Unpacked Content
Knowledge
Students know:
- Techniques for creating a scatter plot.
- Techniques for fitting a linear function to a scatter plot.
- Methods to find the slope and intercept of a linear function.
- Techniques for fitting various functions (linear, quadratic, exponential) to data.
- Methods for using residuals to judge the closeness of the fit of the function to the original data.
Skills
Students are able to:
- Accurately create a scatter plot of data.
- Correctly choose a function to fit the scatter plot.
- Make reasonable assessments on the fit of the function to the data by examining residuals.
- Accurately fit a linear function to data when there is evidence of a linear association.

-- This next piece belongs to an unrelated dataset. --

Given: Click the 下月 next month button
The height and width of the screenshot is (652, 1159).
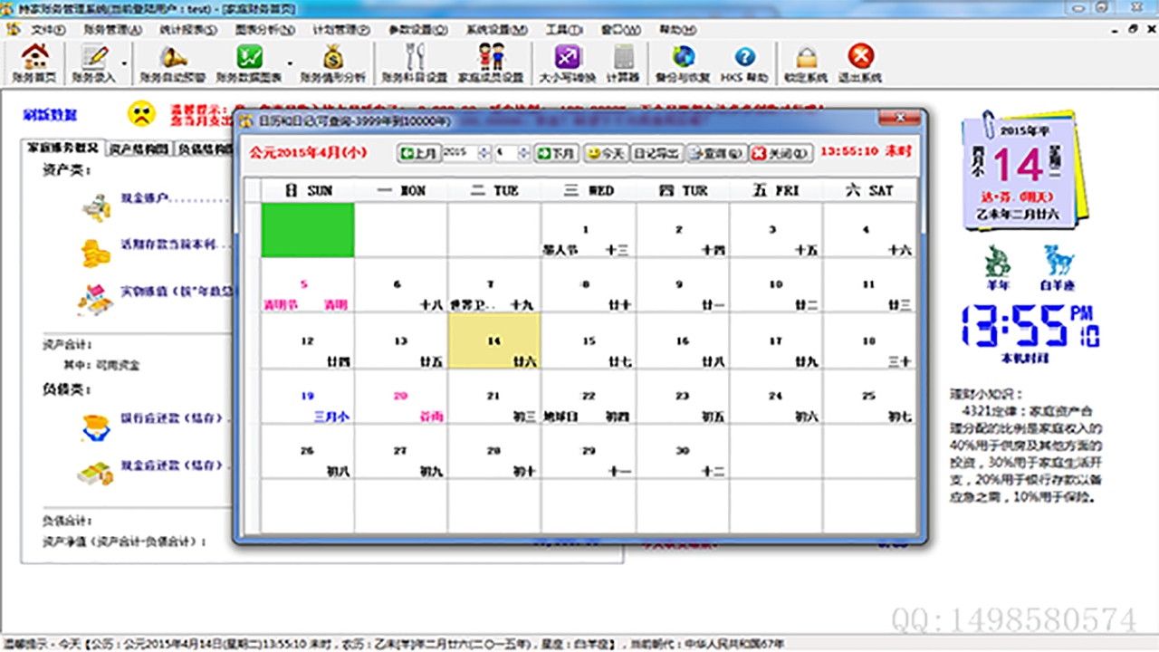Looking at the screenshot, I should click(x=556, y=153).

- Accurately fit linear functions to scatter plots.
- Correctly find the slope and intercept of linear functions.
- Justify and explain the relevant connections slope and intercept of the linear function to the data.
Understanding
Students understand that:
- Functions are used to create equations representative of ordered pairs of data.
- Residuals may be examined to analyze how well a function fits the data.
- When a linear association is suggested, a linear function can be fit to the scatter plot to aid in modeling the relationship.
- Linear functions are used to model data that have a relationship that closely resembles a linear relationship.
- The slope and intercept of a linear function may be interpreted as the rate of change and the zero point (starting point).
Vocabulary
- Quantitative variables
- Scatter plot
- Residuals
- Slope
- Rate of change
- Intercepts
- Constant
- Ordered pairs
- Horizontal lines
- Vertical lines